## begin DATASET RECORDS

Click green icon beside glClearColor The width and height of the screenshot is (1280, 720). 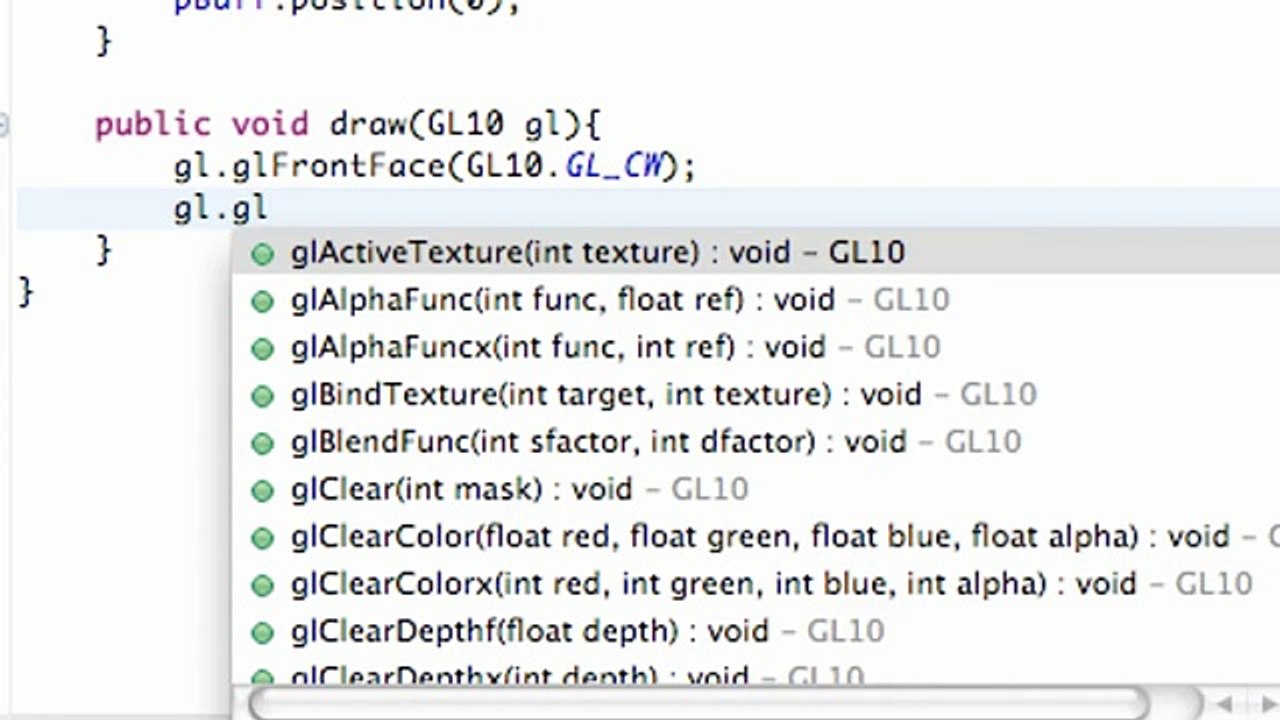click(x=262, y=537)

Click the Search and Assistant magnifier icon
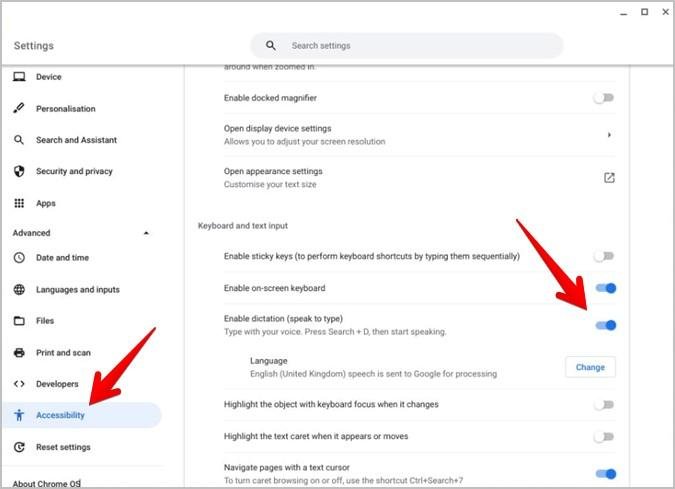[19, 140]

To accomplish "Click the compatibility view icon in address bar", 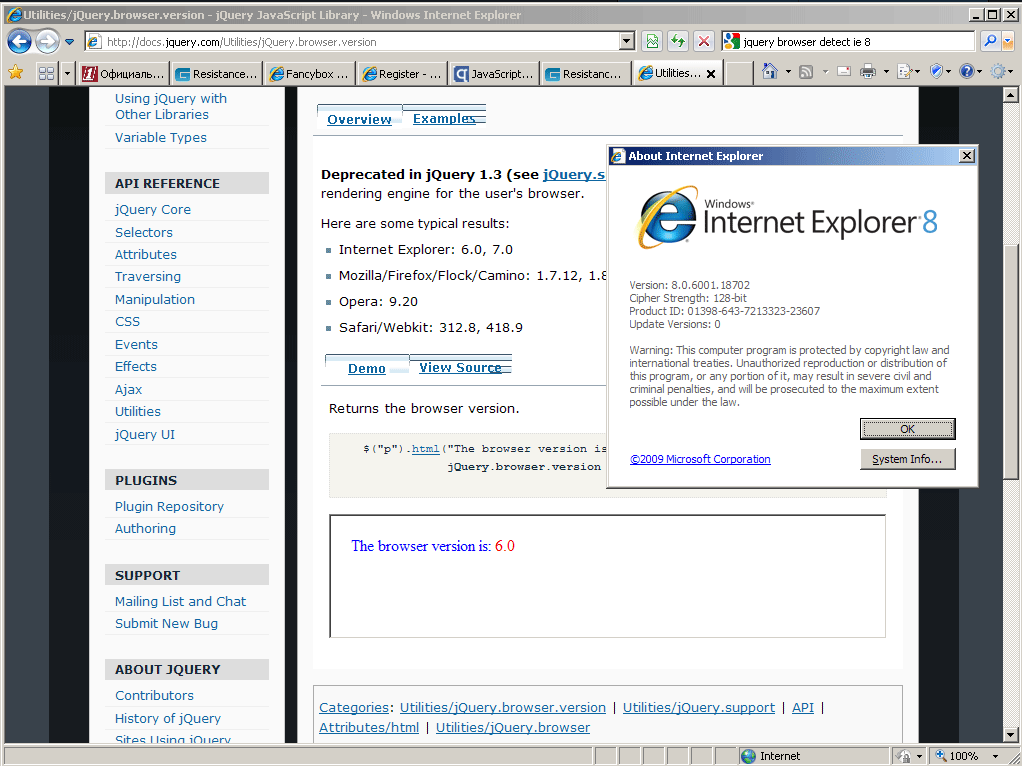I will [652, 41].
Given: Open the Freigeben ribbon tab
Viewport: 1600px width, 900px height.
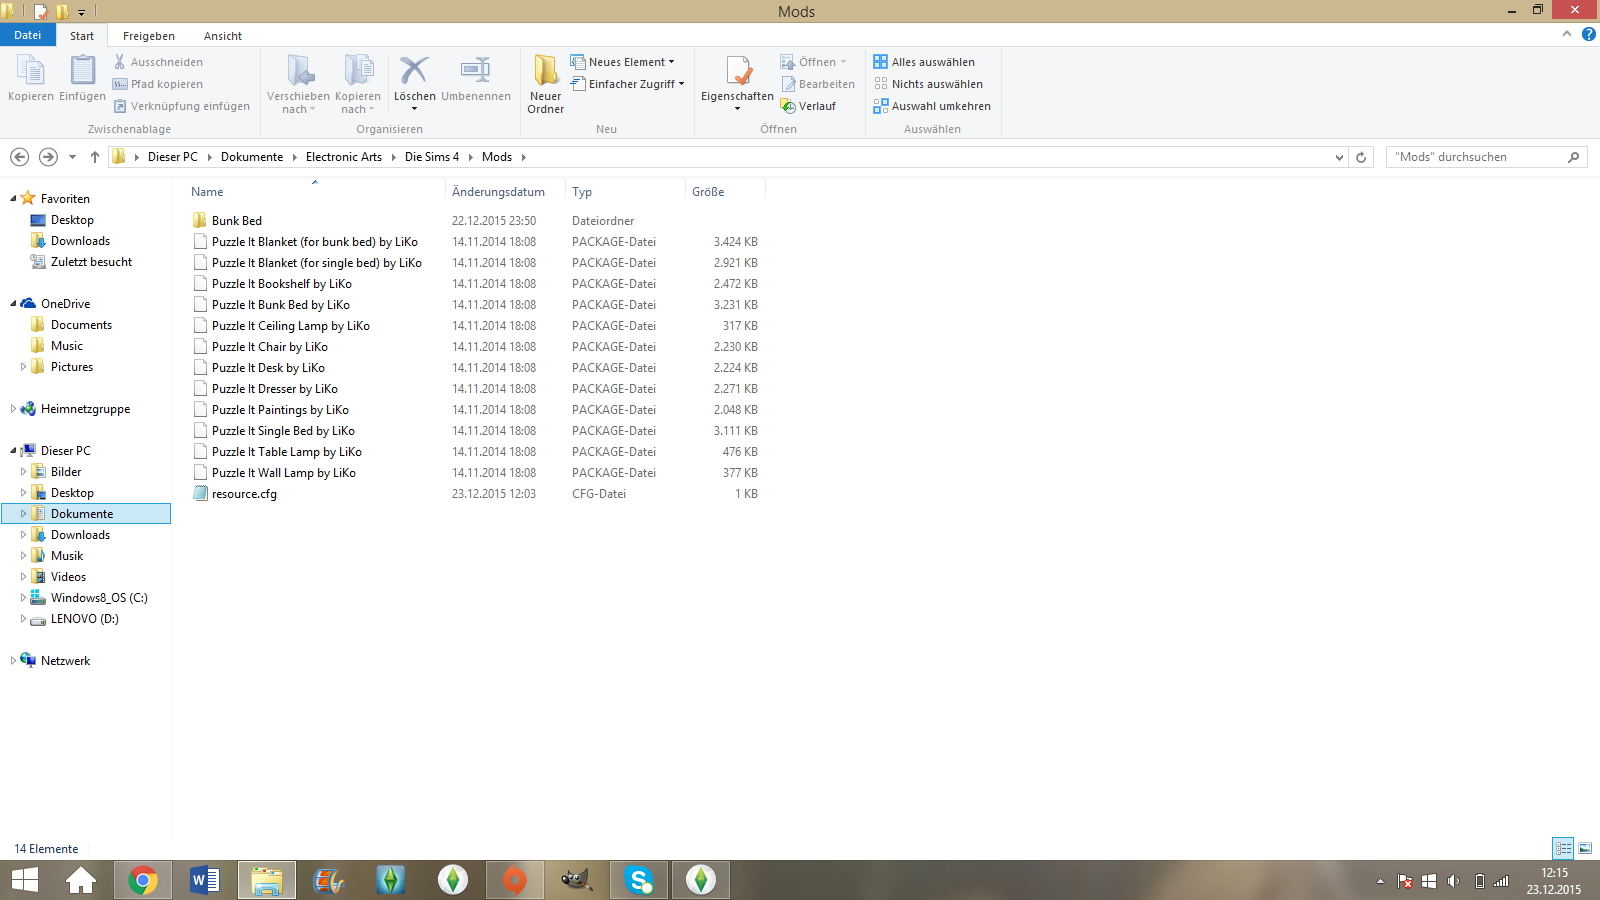Looking at the screenshot, I should tap(148, 36).
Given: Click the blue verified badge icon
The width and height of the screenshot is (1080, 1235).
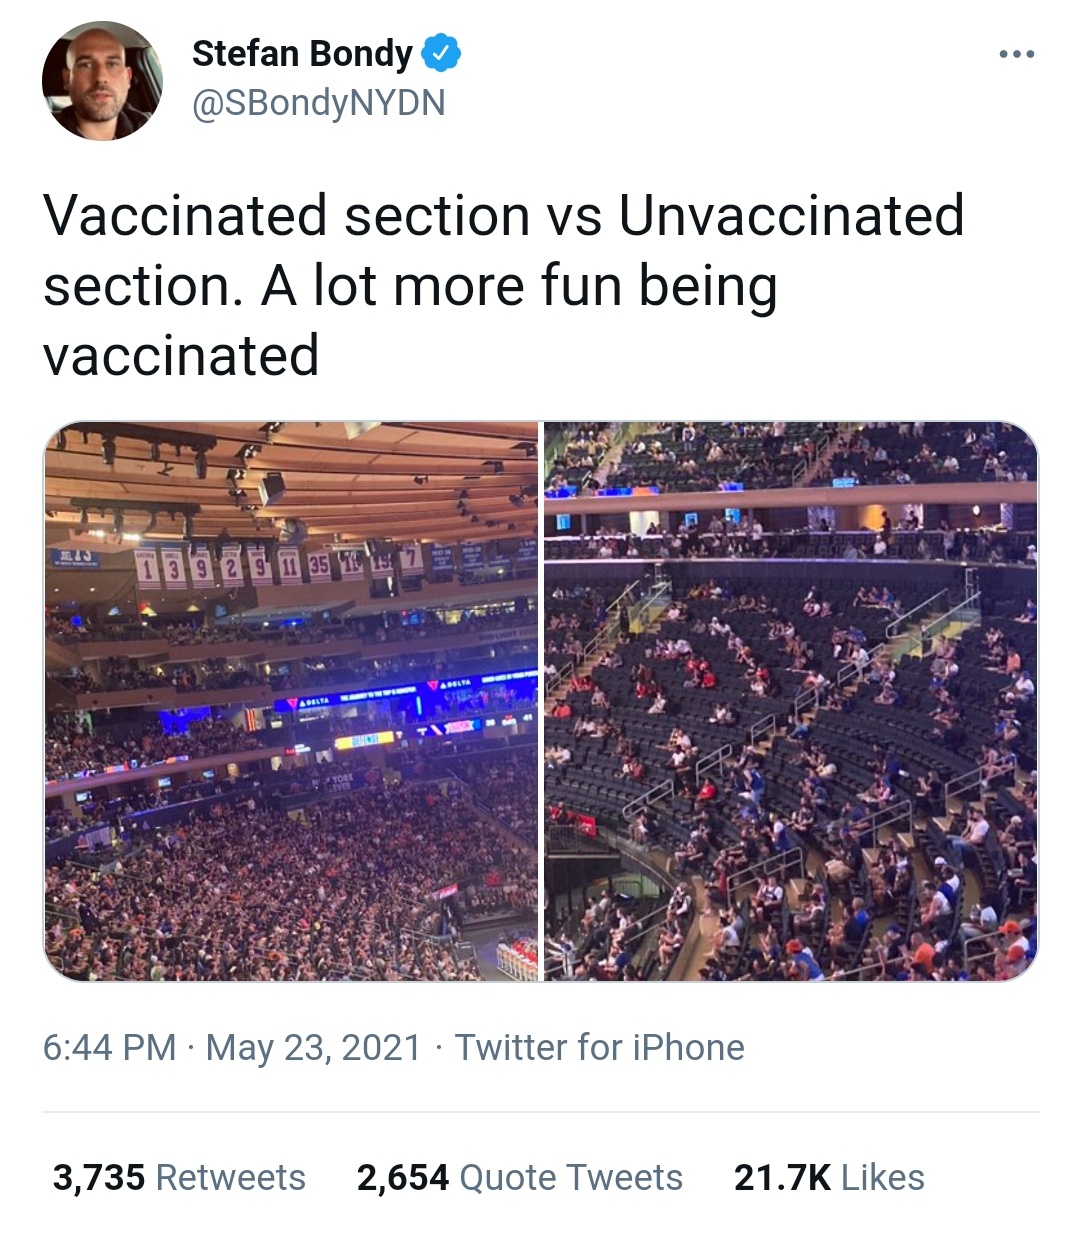Looking at the screenshot, I should [441, 53].
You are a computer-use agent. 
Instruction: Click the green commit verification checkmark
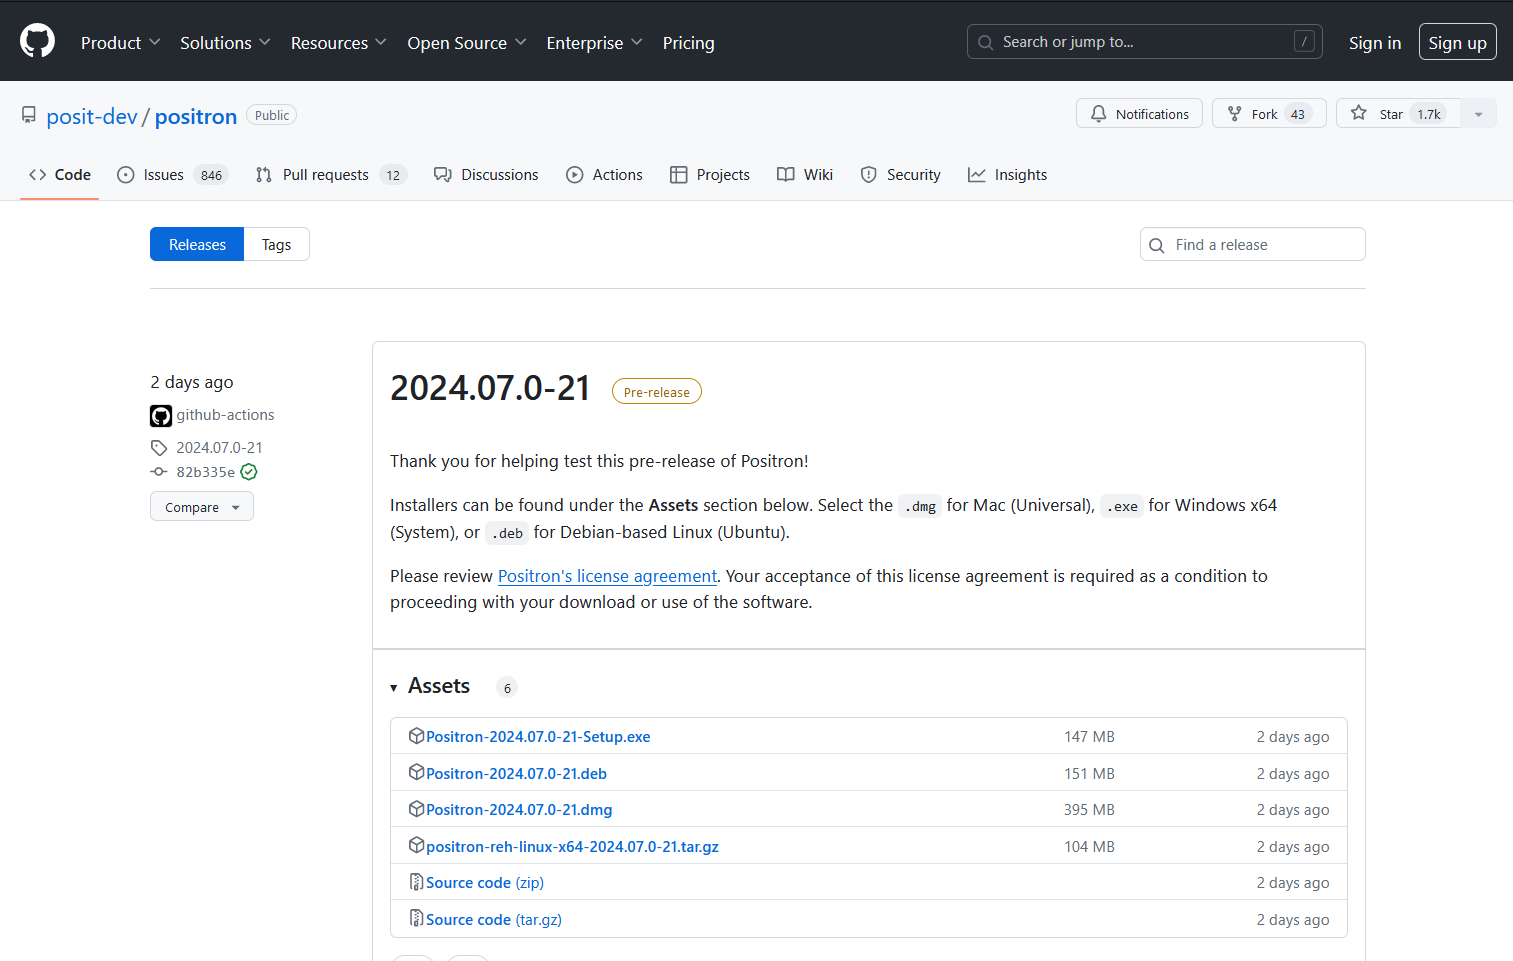pyautogui.click(x=249, y=472)
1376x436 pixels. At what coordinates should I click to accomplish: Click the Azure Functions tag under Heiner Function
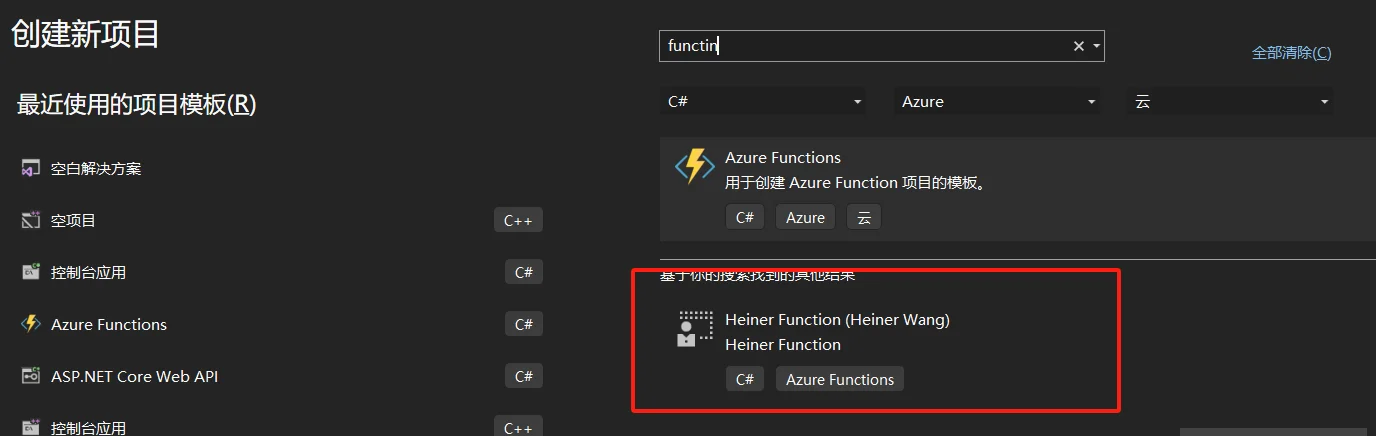(x=840, y=379)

## end DATASET RECORDS

== WHAT NEEDS TO BE DONE ==
Duplicate the data above, starting with the line containing "Given: Open the Freigeben ribbon tab" and going on through the line containing "pyautogui.click(x=249, y=472)", both included. Leave the pictures out.

== REPLY ==
Given: Open the Freigeben ribbon tab
Viewport: 1600px width, 900px height.
Looking at the screenshot, I should tap(148, 36).
Given: Click the blue verified badge icon
The width and height of the screenshot is (1080, 1235).
Looking at the screenshot, I should [441, 53].
You are a computer-use agent. 
Instruction: Click the green commit verification checkmark
pyautogui.click(x=249, y=472)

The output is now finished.